§ Texte de lecture
=======

Les déplacements sont-ils des biens de consommation ?

Contribution libre, au séminaire « Acheter ou louer les biens de consommation ? » organisé par l’Institut pour la ville en mouvement – PSA Peugeot Citroën les 26 et 27 janvier 2006.

Avec son séminaire « Acheter ou louer les biens de consommation ? », dont la deuxième partie est consacrée aux transports, l’Institut pour la ville en mouvement – PSA Peugeot Citroën contribue une nouvelle fois à la construction de l’idéologie du déplacement individuel motorisé comme consommation légitime. Cette approche oublie totalement les enjeux de la mobilité individuelle comme exercice d’une liberté autonome et autogène. En centrant son propos sur les véhicules particuliers, le séminaire fait ainsi l’impasse sur les vraies problématiques actuellement liées aux transports et passe à côté de débats essentiels sur l’avenir de nos sociétés, comme par exemple :

– Consommation et appropriation par les transports de ressources naturelles limitées. En brûlant du pétrole, en dégradant l’atmosphère et en accaparant les territoires, les transports mécaniques (leur fabrication, leur utilisation, leurs infrastructures), et principalement la voiture individuelle, s’inscrivent bien dans une logique de la consommation… pour laquelle la question de la possession ou de la location du véhicule est finalement de peu d’importance.

– Surenchère technicienne comme remède aux maux engendrés par la technique. La ville comme projet automobile, une identification ville-voiture, c’est ce que révèle le nom même de l’Institut (« la ville en mouvement » suivi de marques de constructeurs automobiles). Les villes sont polluées, bruyantes, encombrées, chacun en convient ; mais ici, ces défauts de la ville sont vus comme une catastrophe naturelle, qu’un surcroît de technologie pourrait endiguer ; alors qu’il s’agit des conséquences d’une construction tout à fait humaine.

– Expansion de l’espace et relâchement du lien social. On ne parle pas de lien social, on parle de routes et de déplacer les gens quotidiennement ; on ne parle pas d’urbanisme et des moyens de maintenir vivante la convivialité locale, on ne parle que d’accroître la mobilité des personnes. Le site internet de l’Institut pour la ville en mouvement – PSA Peugeot Citroën met en avant que se déplacer est un « droit et un plaisir ». Ne serait-ce pas plutôt un besoin, artificiellement créé et alimenté, et qu’il faudrait remettre en cause ?

Le séminaire centre sa réflexion sur les modes de consommation des transports, et tente ainsi de créer un effet d’optique masquant l’essentiel : la perpétuation et le renforcement d’un système dans lequel les transports sont une source de profits privés, industriels ou serviciels. De plus en plus, l’organisation du tissu urbain rend l’utilisation des transports mécaniques nécessaire. En acceptant de socialiser les coûts de construction et d’entretien des différentes voies de circulation, en refusant de sanctionner la dégradation de l’atmosphère due à la pollution et en réservant à l’usage exclusif des transports mécaniques une partie de plus en plus importante des biens publics que sont les surfaces au sol, les autorités publiques contribuent indirectement à l’enrichissement des marchands de transports.

=======

§ Énoncé du problème
Reproduisez le texte sur les déplacements en commençant à "Les déplacements sont-ils" et en terminant à "27 janvier 2006.", en substituant "produits de consommation" à "biens de consommation". La liste qui suit provient d'une source différente.

§ Données brutes
=======

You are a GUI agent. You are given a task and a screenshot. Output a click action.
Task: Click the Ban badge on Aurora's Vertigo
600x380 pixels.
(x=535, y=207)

=======

§ Résultat
Les déplacements sont-ils des produits de consommation ?

Contribution libre, au séminaire « Acheter ou louer les produits de consommation ? » organisé par l’Institut pour la ville en mouvement – PSA Peugeot Citroën les 26 et 27 janvier 2006.